How a Simple Cooking Mistake Changed Everything: The Right Way to Fry Potatoes After 50 Years

Can you believe it? For 5️⃣0️⃣ years, I was cooking potatoes wrong! 😐😱 It took a chance meeting with a neighboring chef to finally set me straight 🫢😨 He shared the secrets I never knew, and now, every fry is perfect 🤤🍟 Read the article below to uncover secrets ⬇️

Frying potatoes in a frying pan seems quite simple. But recently I realized that I had been doing it wrong. My friend, a culinary expert, shared with me a few secrets that changed my approach to cooking this dish.

I will share with you the subtleties of frying potatoes. Despite the complexity of the dish and the small number of ingredients, it is important to know the details and nuances of the processes that occur during frying.

A few tips for perfect fried potatoes:

Shape of the shredding

Potatoes can be sliced into straws, circles, squares or wedges. It is important to slice thinly, as large pieces may not crisp up inside. Use coarse cuts only for braising.

Rinsing

Before frying, pour cool water over the cut potatoes for about 10 minutes, then rinse thoroughly to remove excess starch. This will prevent the potatoes from sticking to the pan. After rinsing, let the potatoes dry out a bit so that the oil doesn’t splatter.

What kind of oil

Use deodorized, odorless vegetable oil, such as sunflower oil, olive oil or corn oil. Butter may make the potatoes taste better, but they may burn. Add a dollop of a little butter while frying for flavor.

Onion slicing

Onions are optional. If you add it, slice it into thin straws or grate it. This will add flavor to the dish.

Frying

Heat the frying pan for a minute on high heat, then pour the oil and heat it for half a minute. Start frying the potatoes at a temperature of about 200 degrees, laying them out in a layer of no more than 4-5 centimeters-in order for them to fry well.
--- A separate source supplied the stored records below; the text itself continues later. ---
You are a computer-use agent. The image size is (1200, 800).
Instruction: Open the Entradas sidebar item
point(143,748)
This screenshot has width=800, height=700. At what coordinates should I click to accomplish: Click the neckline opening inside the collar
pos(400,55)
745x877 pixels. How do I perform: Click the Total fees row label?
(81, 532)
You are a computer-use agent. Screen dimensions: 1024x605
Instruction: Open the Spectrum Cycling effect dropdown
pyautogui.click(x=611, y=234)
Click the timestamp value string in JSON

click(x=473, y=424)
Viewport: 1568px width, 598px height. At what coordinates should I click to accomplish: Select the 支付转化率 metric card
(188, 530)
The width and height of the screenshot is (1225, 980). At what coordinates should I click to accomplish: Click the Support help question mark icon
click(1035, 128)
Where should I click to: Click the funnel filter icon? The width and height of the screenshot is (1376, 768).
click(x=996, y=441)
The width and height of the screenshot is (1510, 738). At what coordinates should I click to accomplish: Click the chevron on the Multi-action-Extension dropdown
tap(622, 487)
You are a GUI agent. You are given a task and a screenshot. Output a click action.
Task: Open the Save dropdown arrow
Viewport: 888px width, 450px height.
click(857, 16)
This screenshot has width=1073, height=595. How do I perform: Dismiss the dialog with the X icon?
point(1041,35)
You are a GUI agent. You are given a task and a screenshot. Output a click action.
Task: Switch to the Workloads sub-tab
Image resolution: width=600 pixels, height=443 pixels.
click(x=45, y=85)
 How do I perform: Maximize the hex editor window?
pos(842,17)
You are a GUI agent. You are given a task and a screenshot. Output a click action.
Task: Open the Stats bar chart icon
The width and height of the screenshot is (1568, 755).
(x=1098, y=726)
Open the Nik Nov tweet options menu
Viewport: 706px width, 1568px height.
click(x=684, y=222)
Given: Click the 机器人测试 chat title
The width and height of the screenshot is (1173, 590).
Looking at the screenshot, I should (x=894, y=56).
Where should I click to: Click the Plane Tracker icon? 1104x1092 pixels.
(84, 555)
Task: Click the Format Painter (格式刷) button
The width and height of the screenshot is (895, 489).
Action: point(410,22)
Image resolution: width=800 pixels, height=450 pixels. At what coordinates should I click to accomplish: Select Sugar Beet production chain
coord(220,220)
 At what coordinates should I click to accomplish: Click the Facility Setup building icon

How to achieve a rich flavor

Fry one side of the potatoes without turning them over on high heat until a light crust forms. This crust is created by the Maillard reaction and caramelization of sugars, which gives the potatoes a rich flavor. Do not stir the potatoes frequently to avoid disturbing their texture.

Onions

When the potatoes are browned on both sides, add the onions and stir fry them so that they are on the bottom of the pan. You can fry the onions separately for even browning, but you can fry them together with the potatoes. Fry the onions for 3 minutes, then reduce heat to medium.

Salt

Salt the potatoes after adding the onions. Fry over medium heat for another 7 minutes, stirring occasionally to allow the water to evaporate. The salt causes the potatoes to release moisture that needs to evaporate so the potatoes don’t soften.

Simmering under a lid

At the end of cooking, reduce the heat to low, cover the skillet with a lid and keep on the heat for another 3-5 minutes. This will prevent the potatoes from drying out and overcooking.

Following these tips, you will be able to prepare the perfect fried potatoes, after which everyone will ask for more. Bon appetit!